### Activity
Your reply should set down word for word each line below from the one with "You are a computer-use agent." through the final line, both included, but none of the pictures.

### Data to use

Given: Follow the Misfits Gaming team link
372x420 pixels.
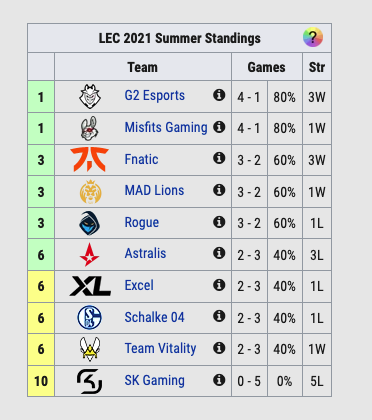Looking at the screenshot, I should pos(166,127).
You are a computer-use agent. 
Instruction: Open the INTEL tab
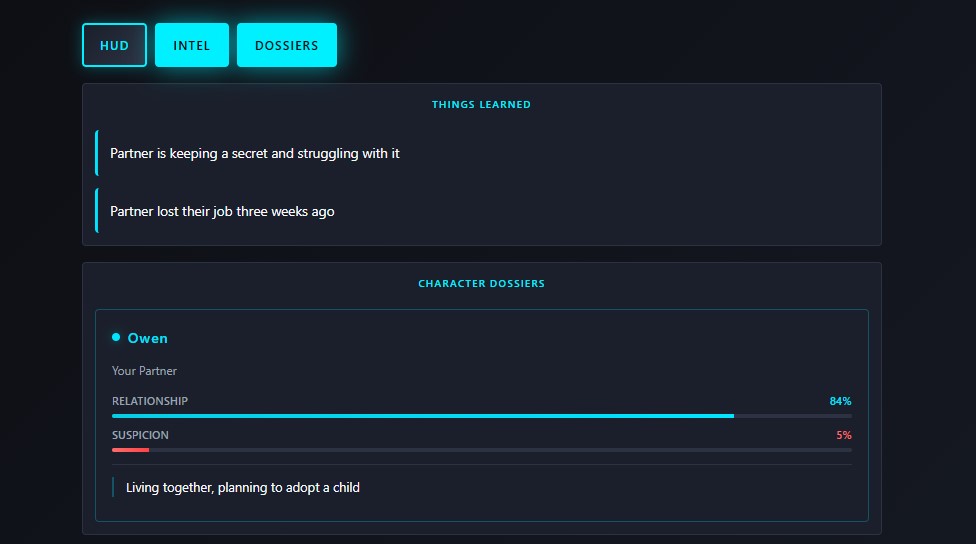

### Response area
You are a computer-use agent. 
Instruction: Open the INTEL tab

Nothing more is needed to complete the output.